La sua famiglia stava attraversando un periodo difficile, vessata dalla povertà e dalle difficoltà quotidiane. Lei si sentiva impotente di fronte a tali problemi, cercando una risposta nei sussurri delle onde.

Improvvisamente, una grande onda si alzò dal mare calmo, avvicinandosi con una grazia insolita. Nonostante fosse stata una giornata serena, quella particolare onda sembrava avere un’intenzione.

Angelica, piuttosto che spaventarsi, rimase incantata da quel fenomeno. L’onda si avvicinò sempre di più fino a sfiorare i suoi piedi nudi. Poi si ritrasse dolcemente, rivelando qualcosa di lucente incastonato tra i ciottoli.

Con curiosità, Angelica raccolse l’oggetto: era una conchiglia di straordinaria bellezza, decorata con intricate spirali dorate talmente dettagliate da sembrare opera di un artista divino. Ma non era solo la sua bellezza a stupirla. Avvicinando la conchiglia all’orecchio, come sempre faceva con quelle normali per sentire il rumore del mare, udì una voce melodiosa che le parlava.

“Angelica”, diceva la voce, “sono lo Spirito del Mare. Per anni ho osservato il tuo cuore puro e il tuo amore per l’oceano. Ora è il momento di ricevere il dono che ti spetta. Questa conchiglia è magica. Esprimi un desiderio e sarà esaudito.”

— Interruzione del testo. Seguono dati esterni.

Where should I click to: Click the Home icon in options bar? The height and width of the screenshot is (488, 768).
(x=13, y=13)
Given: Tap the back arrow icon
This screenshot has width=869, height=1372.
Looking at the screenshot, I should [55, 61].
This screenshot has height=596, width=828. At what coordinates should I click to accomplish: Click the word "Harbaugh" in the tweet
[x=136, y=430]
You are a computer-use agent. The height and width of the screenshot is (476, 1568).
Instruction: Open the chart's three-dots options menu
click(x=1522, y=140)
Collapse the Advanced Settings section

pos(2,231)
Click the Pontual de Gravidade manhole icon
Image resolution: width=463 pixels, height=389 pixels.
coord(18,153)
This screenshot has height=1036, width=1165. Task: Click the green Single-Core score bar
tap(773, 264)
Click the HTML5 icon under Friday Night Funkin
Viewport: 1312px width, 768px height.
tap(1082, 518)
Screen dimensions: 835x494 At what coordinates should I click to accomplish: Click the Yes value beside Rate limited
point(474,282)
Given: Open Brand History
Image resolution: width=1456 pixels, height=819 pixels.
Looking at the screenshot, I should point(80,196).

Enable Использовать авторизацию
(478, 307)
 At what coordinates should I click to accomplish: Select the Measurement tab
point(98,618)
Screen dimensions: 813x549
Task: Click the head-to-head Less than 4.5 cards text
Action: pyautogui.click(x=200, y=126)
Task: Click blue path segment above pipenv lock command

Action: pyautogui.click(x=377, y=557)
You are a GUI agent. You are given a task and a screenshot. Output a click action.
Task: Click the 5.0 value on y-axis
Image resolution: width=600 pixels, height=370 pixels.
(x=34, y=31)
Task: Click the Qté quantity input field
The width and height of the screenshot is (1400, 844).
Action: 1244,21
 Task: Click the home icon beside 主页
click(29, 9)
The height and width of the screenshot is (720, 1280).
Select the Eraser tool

Lo stupore e l’emozione la travolsero, ma Angelica restò calma. Chiuse gli occhi e pensò a ciò che avrebbe potuto migliorare la vita della sua famiglia e del suo villaggio. Ricordando le reti vuote degli ultimi giorni di pesca, mormorò il suo desiderio: “Desidero che le acque ci restituiscano la loro generosità, che il nostro villaggio possa di nuovo prosperare grazie al mare.”

Subito dopo aver espresso il desiderio, la conchiglia si illuminò di una luce calda e dorata, poi scomparve in un baluginio scintillante. Angelica rimase seduta, con il cuore pieno di speranza.

Il giorno seguente, i pescatori del villaggio tornarono a riva con reti cariche di pesci come non ne avevano mai visti prima. Ricchi banchi di pesci, crostacei e altre delizie del mare erano tornati a popolare quelle acque. La generosità del mare ridiede vita al villaggio, e Angelica fu ringraziata da tutti per la sua fede e il suo cuore puro.

Il villaggio prosperò e la leggenda di Angelica e dell’onda del mare divenne nota a tutti. Ogni sera, Angelica tornava sugli scogli, grata per il dono ricevuto e consapevole che, ogni tanto, certe magie accadono a chi crede davvero nei sogni e nella bontà del proprio cuore.

E così, Angelica e il mare continuarono la loro antica danza, in un legame che sarebbe durato per tutta la vita.